*** Begin section ***
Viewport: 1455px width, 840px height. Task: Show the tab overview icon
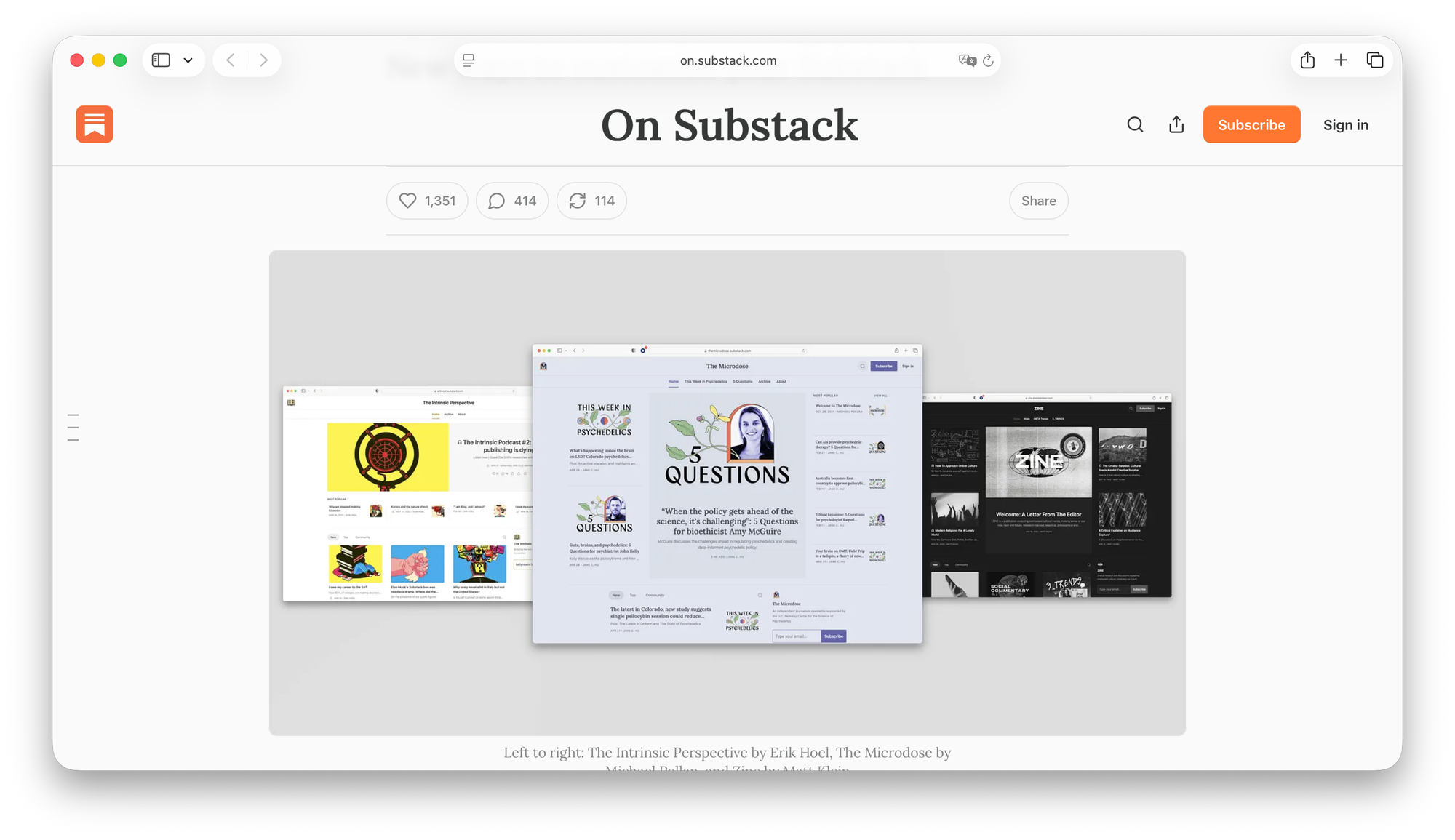[x=1374, y=60]
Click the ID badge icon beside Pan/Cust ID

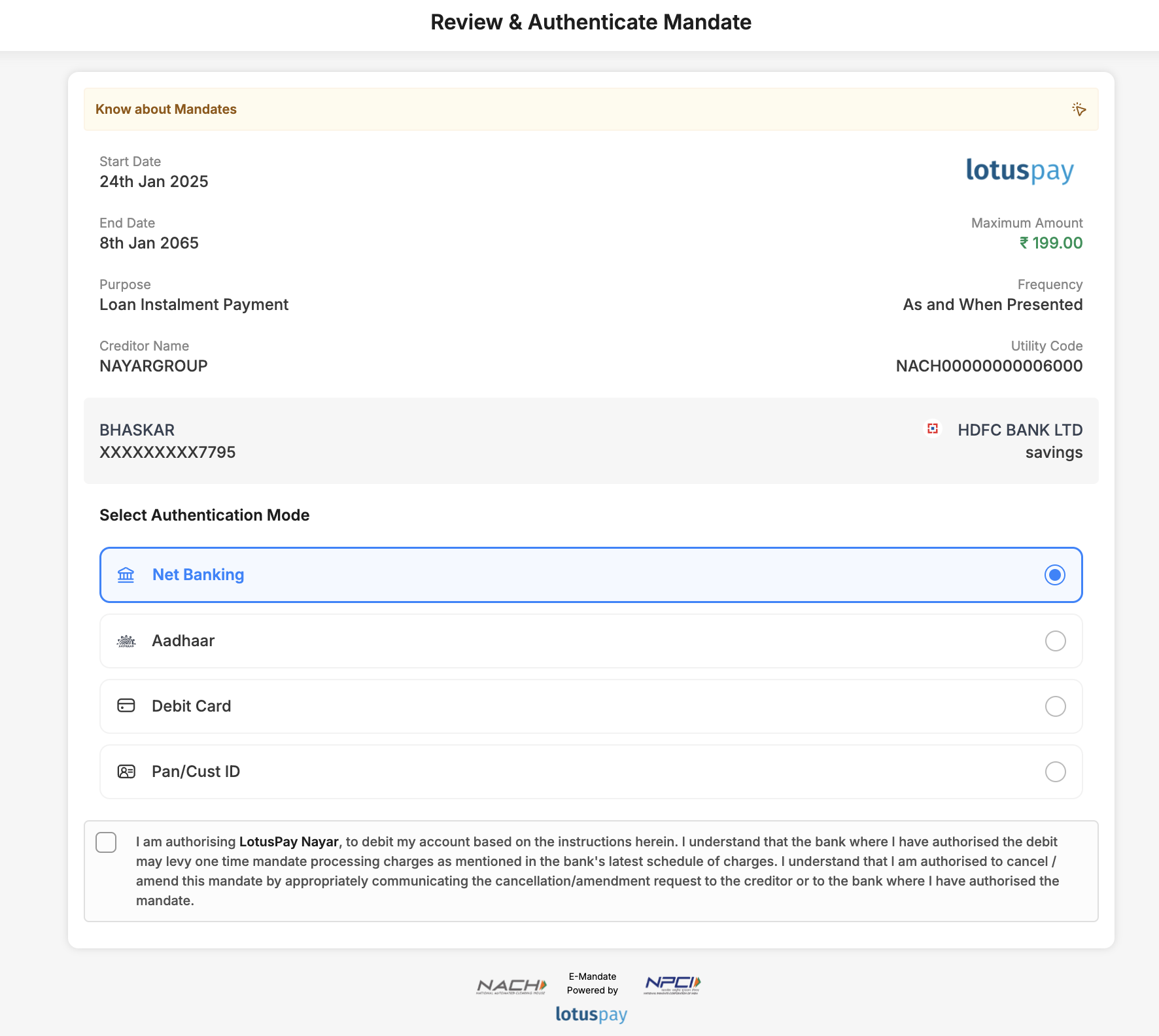click(x=125, y=772)
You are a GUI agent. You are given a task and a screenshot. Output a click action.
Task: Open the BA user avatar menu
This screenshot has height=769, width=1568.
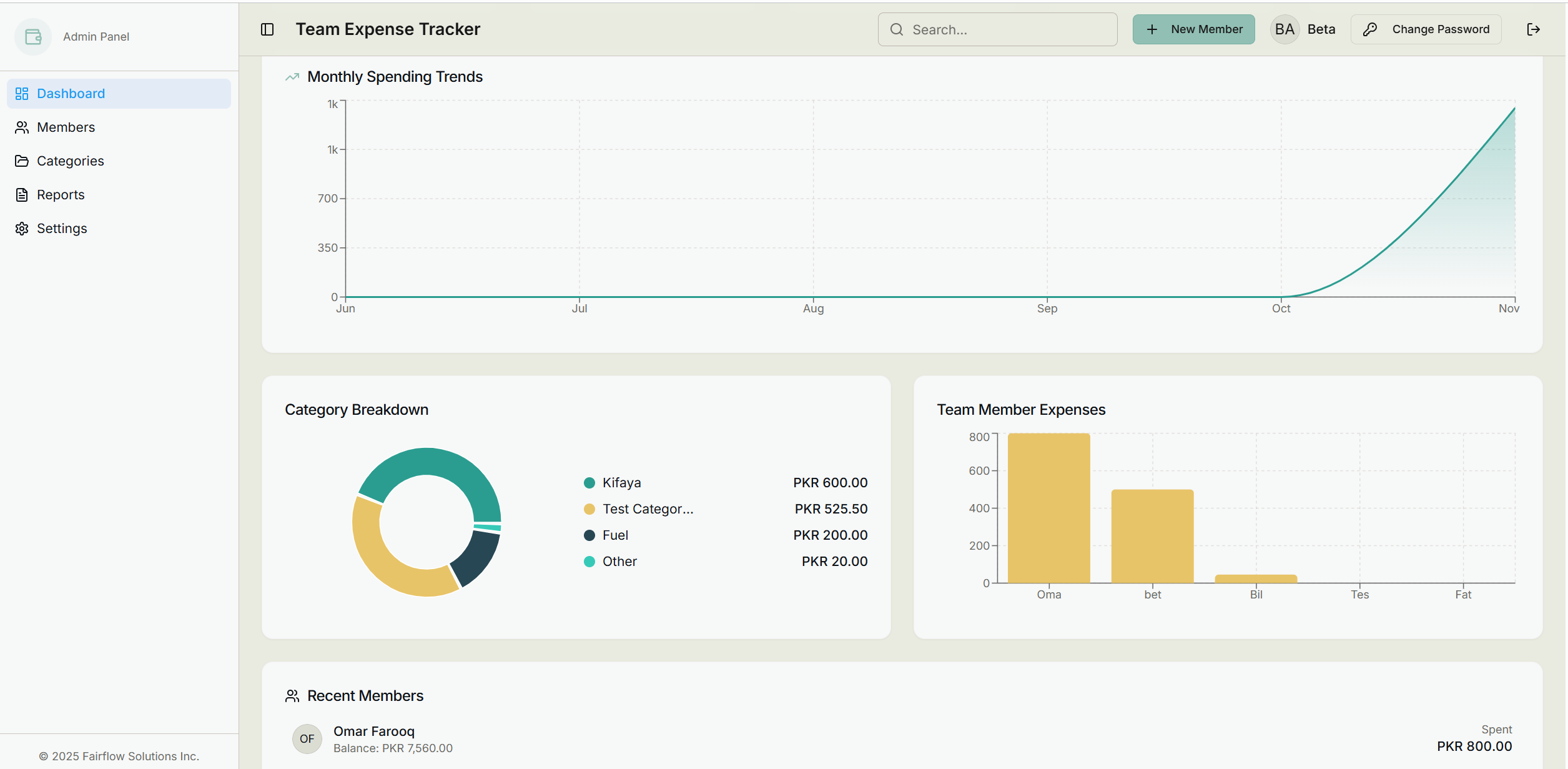(1285, 29)
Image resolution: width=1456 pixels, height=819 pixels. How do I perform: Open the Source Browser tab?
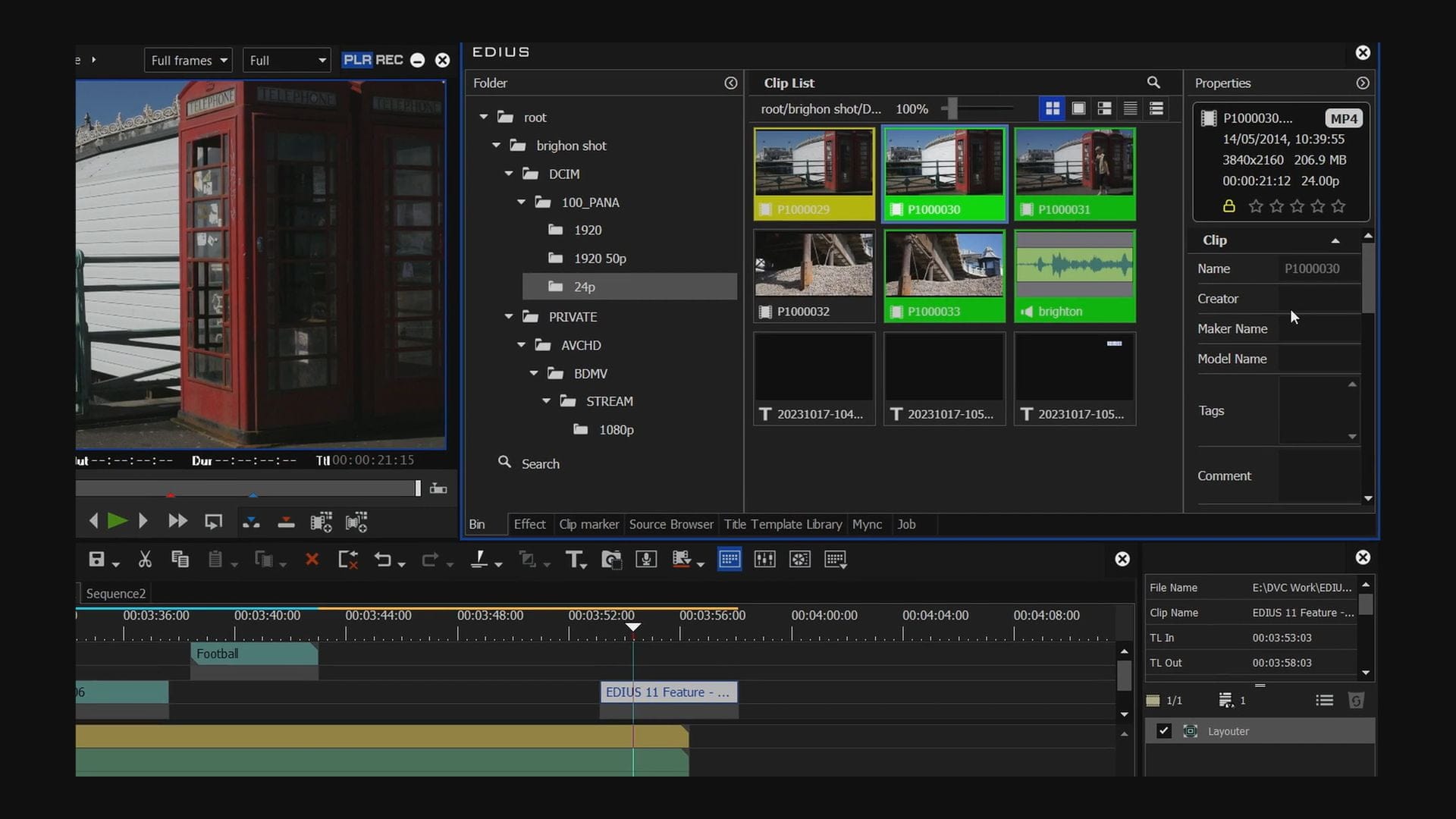[670, 524]
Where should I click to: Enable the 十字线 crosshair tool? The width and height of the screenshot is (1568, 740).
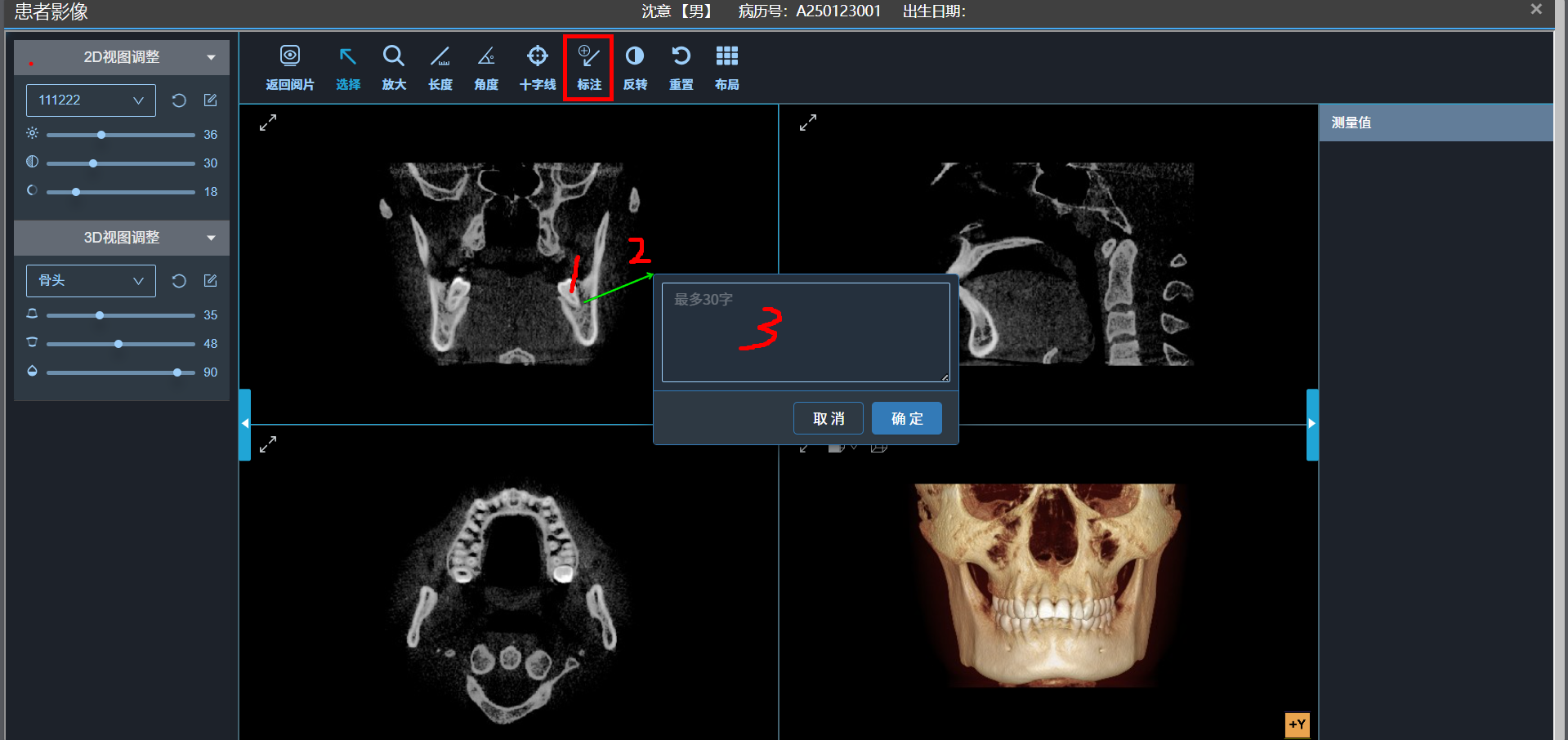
*** End section ***
▸ Work request: The entries are to be transcribed word for word, without their images.

▸ Task answer:
Viewport: 1455px width, 840px height. Task: Show the tab overview icon
[x=1374, y=60]
Click the ID badge icon beside Pan/Cust ID

click(x=125, y=772)
You are a GUI agent. You are given a task and a screenshot. Output a click action.
Task: Open the BA user avatar menu
This screenshot has height=769, width=1568.
(1285, 29)
Image resolution: width=1456 pixels, height=819 pixels. How do I perform: Open the Source Browser tab?
[670, 524]
Where should I click to: Enable the 十字线 crosshair tool? The width and height of the screenshot is (1568, 740).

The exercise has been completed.